### DIRECTIONS FOR THIS TASK
Quote, without any change, the line that contains "Click the drag handle beside 问题类型" and all lines that follow it to the end of the data below.

(Recorded data)
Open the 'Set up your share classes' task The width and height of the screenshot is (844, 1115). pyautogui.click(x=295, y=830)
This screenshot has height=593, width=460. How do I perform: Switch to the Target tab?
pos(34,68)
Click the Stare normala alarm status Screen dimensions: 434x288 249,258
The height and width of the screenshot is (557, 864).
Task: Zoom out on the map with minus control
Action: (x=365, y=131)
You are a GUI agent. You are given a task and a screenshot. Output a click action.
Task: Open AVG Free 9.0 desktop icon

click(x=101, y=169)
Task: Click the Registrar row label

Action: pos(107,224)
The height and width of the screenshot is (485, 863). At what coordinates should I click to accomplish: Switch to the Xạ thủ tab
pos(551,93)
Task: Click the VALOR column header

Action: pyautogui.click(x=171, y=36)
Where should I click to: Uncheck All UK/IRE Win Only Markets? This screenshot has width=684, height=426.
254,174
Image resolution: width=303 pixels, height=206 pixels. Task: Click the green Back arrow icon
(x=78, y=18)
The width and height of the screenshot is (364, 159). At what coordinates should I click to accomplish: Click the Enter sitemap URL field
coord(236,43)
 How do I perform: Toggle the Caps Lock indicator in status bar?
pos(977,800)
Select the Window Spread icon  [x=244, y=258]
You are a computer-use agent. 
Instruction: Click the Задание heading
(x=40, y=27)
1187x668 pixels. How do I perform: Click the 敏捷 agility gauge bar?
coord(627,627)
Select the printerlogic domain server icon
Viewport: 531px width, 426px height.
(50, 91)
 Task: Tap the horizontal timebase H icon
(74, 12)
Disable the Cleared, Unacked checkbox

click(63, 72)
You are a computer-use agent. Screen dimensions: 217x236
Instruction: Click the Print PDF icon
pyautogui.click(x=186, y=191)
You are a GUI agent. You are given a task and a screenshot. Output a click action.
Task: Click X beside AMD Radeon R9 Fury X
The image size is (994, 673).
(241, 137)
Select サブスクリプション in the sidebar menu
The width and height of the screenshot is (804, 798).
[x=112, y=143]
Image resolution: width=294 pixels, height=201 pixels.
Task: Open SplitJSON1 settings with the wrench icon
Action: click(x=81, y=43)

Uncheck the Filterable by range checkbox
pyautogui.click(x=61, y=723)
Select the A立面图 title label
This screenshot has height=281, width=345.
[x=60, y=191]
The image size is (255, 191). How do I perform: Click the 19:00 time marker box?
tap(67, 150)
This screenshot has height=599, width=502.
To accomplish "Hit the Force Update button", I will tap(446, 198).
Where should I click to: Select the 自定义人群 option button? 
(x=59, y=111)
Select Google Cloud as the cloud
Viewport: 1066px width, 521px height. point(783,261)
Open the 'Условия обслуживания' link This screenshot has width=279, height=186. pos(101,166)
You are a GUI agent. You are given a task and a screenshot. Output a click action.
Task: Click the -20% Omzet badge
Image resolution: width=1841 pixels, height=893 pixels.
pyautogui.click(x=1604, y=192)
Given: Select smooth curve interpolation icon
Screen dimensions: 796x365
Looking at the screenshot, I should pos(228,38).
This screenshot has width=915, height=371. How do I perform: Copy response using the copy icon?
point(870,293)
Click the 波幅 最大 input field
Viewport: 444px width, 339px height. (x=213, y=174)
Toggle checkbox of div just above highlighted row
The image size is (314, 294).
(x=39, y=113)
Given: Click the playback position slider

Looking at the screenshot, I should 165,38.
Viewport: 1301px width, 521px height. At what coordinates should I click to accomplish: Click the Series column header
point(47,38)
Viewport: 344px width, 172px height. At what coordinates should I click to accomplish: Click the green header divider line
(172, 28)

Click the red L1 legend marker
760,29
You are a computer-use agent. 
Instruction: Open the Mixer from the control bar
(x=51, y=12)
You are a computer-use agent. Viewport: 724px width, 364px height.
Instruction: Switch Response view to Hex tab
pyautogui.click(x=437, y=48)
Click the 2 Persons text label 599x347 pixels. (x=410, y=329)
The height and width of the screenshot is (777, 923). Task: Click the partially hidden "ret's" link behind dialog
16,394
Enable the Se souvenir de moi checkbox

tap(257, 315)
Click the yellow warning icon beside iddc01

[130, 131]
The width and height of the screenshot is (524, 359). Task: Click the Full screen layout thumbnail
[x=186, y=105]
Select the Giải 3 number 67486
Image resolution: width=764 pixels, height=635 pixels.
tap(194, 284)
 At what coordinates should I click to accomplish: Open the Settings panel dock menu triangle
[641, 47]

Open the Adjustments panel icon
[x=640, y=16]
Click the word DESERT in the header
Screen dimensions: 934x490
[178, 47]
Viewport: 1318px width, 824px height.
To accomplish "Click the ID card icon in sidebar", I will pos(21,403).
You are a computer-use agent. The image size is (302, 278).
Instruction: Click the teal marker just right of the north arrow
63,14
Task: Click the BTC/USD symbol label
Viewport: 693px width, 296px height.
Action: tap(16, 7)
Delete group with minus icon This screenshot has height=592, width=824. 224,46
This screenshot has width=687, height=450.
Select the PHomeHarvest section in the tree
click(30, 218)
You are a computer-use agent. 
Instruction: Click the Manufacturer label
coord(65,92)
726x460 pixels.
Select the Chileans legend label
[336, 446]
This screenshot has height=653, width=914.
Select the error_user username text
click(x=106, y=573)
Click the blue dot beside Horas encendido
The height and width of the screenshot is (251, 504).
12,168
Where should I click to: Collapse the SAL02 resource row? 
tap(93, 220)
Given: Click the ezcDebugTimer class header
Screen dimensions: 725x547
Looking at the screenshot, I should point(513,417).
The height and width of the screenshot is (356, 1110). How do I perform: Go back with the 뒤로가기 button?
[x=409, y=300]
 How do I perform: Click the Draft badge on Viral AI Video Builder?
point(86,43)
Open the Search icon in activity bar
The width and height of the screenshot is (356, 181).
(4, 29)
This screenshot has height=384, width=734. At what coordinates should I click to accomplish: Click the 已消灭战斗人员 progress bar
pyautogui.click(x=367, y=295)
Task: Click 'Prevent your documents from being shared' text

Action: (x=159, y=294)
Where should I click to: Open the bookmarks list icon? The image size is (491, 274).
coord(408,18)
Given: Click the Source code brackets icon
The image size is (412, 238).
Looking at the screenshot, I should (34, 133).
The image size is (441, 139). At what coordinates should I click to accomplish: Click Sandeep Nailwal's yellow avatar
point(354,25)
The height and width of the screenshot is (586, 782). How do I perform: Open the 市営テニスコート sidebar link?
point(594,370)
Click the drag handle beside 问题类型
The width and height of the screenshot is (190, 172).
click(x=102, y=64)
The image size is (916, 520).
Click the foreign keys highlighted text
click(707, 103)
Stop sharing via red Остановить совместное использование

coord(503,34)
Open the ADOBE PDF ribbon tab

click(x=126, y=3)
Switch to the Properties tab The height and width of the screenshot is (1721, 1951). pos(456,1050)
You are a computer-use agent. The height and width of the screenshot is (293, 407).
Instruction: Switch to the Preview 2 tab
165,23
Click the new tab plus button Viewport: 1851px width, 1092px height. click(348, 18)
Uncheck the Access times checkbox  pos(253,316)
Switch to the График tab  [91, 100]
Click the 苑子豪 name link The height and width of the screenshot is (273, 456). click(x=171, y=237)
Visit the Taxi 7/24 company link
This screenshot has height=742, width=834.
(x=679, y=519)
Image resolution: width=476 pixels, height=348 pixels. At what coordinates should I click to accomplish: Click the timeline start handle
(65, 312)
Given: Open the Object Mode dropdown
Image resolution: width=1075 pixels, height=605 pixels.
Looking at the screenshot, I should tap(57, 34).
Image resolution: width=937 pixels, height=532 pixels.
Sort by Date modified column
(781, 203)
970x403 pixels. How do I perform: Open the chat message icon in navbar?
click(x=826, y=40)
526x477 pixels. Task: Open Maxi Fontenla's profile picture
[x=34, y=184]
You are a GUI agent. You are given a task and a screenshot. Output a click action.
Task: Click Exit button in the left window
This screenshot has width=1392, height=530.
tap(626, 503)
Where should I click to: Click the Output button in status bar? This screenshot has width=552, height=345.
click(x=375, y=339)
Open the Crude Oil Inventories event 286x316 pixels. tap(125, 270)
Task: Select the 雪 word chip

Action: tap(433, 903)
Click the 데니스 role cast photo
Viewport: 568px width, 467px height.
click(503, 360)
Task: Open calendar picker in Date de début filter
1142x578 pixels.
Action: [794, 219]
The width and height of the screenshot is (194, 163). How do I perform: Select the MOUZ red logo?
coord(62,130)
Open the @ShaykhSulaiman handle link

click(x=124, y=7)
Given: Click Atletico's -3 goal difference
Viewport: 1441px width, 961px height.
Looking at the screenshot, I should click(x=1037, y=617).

### RESPONSE AREA
Click the drag handle beside 问题类型
The width and height of the screenshot is (190, 172).
click(x=102, y=64)
The image size is (916, 520).
Click the foreign keys highlighted text
click(707, 103)
Stop sharing via red Остановить совместное использование

coord(503,34)
Open the ADOBE PDF ribbon tab

click(x=126, y=3)
Switch to the Properties tab The height and width of the screenshot is (1721, 1951). pos(456,1050)
You are a computer-use agent. The height and width of the screenshot is (293, 407).
Instruction: Switch to the Preview 2 tab
165,23
Click the new tab plus button Viewport: 1851px width, 1092px height. click(348, 18)
Uncheck the Access times checkbox  pos(253,316)
Switch to the График tab  [91, 100]
Click the 苑子豪 name link The height and width of the screenshot is (273, 456). click(x=171, y=237)
Visit the Taxi 7/24 company link
This screenshot has height=742, width=834.
(x=679, y=519)
Image resolution: width=476 pixels, height=348 pixels. At what coordinates should I click to accomplish: Click the timeline start handle
(65, 312)
Given: Open the Object Mode dropdown
Image resolution: width=1075 pixels, height=605 pixels.
Looking at the screenshot, I should tap(57, 34).
Image resolution: width=937 pixels, height=532 pixels.
Sort by Date modified column
(781, 203)
970x403 pixels. How do I perform: Open the chat message icon in navbar?
click(x=826, y=40)
526x477 pixels. Task: Open Maxi Fontenla's profile picture
[x=34, y=184]
You are a GUI agent. You are given a task and a screenshot. Output a click action.
Task: Click Exit button in the left window
This screenshot has width=1392, height=530.
tap(626, 503)
Where should I click to: Click the Output button in status bar? This screenshot has width=552, height=345.
click(x=375, y=339)
Open the Crude Oil Inventories event 286x316 pixels. tap(125, 270)
Task: Select the 雪 word chip

Action: tap(433, 903)
Click the 데니스 role cast photo
Viewport: 568px width, 467px height.
click(503, 360)
Task: Open calendar picker in Date de début filter
1142x578 pixels.
Action: [794, 219]
The width and height of the screenshot is (194, 163). How do I perform: Select the MOUZ red logo?
coord(62,130)
Open the @ShaykhSulaiman handle link

click(x=124, y=7)
Given: Click Atletico's -3 goal difference
Viewport: 1441px width, 961px height.
Looking at the screenshot, I should click(x=1037, y=617).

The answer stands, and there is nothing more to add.